2022年11月11日 1747号

【時代はいま社会主義へ 第23回 民主主義的社会主義へ(2) 社会主義ソ連はなぜ崩壊したか】

2.非民主主義的政治制度

 行政的指令的経済管理制度と表裏一体をなすのが非民主主義的政治制度であった。

 資本主義の労務管理・抑圧による生産システムに対し、社会主義の発展は労働者が自主的に創造的に生産に取り組むことでもたらされる。しかし、非民主主義的政治制度の下、労働者の自主性は失われていった。ソ連の政治制度において、労働者、市民は実質的に一切の発言権を持たず、共産党政治局を中心とした党官僚がすべてを決定していた。一般の労働者、市民はソ連経済の発展に関心を持たず、経済の停滞がもたらされた。

 筆者がインタビューした際に聞いたのは、ある研究所では週休2日のはずが、金曜日の午後から郊外のダーチャ(小さな小屋=菜園付きのセカンドハウスのようなもの)に出かけ、出勤してくるのは月曜日の午後からということであった。

 失業の恐怖がなく、医療・教育の無償化が実現し、労務管理のないソ連において、経済発展は労働者が自主的に創造的に生産に取り組むしかなかったが、それをできなくしたのが非民主主義的政治制度であった。

 他方、帝国主義国では、アメリカ・レーガン政権、イギリス・サッチャー政権のもと新自由主義路線がとられ、民営化が進められ、労働者への搾取強化が徹底的に進められた時期であった。労働運動が弱体化し資本の支配が強まっていった。この帝国主義国における生産性の上昇が社会主義との格差を拡大した。

 また、アメリカ帝国主義は支配拡張のため軍拡を進めた。ソ連は社会主義の発展と世界平和のために平和共存のもと軍縮を進めなければならなかったが、1968年チェコ、1979年アフガニスタンへの侵攻など、帝国主義との軍事緊張激化政策をとった。その結果、軍事費の増大により経済発展に向ける予算が抑えられ、ソ連経済はさらに停滞することになった。

 3.ペレストロイカによるソ連経済の再建の試み(T)

 このような状況に対し1985年ソ連共産党書記長に就任したミハイル・ゴルバチョフはペレストロイカを打ち出した。
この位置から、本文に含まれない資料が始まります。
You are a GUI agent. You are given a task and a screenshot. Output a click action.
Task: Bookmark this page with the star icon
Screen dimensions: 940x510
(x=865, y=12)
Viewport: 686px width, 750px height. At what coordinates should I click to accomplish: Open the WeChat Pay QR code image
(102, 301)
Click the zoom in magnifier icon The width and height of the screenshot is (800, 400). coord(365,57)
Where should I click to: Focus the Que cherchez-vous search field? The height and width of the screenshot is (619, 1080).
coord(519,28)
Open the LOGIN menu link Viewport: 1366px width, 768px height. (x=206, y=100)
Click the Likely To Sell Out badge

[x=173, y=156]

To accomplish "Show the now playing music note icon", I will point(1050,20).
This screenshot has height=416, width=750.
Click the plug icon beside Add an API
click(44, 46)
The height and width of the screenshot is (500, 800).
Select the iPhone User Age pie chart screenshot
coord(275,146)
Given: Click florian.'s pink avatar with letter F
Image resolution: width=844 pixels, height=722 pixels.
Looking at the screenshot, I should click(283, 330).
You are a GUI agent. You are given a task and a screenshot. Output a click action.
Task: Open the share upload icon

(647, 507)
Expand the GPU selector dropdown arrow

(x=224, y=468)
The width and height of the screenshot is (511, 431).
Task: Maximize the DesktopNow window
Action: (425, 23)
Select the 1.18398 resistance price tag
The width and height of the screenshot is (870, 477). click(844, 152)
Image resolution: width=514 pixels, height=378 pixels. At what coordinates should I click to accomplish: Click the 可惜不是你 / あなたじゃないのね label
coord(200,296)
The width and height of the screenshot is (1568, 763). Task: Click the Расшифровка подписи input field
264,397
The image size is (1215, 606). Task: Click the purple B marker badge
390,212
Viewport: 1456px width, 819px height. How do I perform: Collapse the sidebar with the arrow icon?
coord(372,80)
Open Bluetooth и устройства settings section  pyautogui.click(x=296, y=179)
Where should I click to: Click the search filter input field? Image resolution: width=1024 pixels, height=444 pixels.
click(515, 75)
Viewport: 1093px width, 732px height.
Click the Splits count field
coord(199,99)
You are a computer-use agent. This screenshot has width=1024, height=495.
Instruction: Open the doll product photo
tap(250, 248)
ペレストロイカとは再建を意味するロシア語である。

 ゴルバチョフはペレストロイカの要点について「一人ひとりが国や、自分の働く企業、職場、機関の主人だと思うようになることである」と言う(ゴルバチョフ『ペレストロイカ』講談社、1987年、33ページ)。

 MDS(民主主義的社会主義運動)は「ペレストロイカとは80年代半ばまでに生じた諸々の否定的現象(前危機的状況)を克服し、社会的・経済的発展を加速化することによって、社会主義建設の全面的な成功を実現しようとするソ連共産党の長期的戦略である」(前川一郎「ペレストロイカのめざすもの」『統一の理論』18号、1990年、7ページ)と評価した。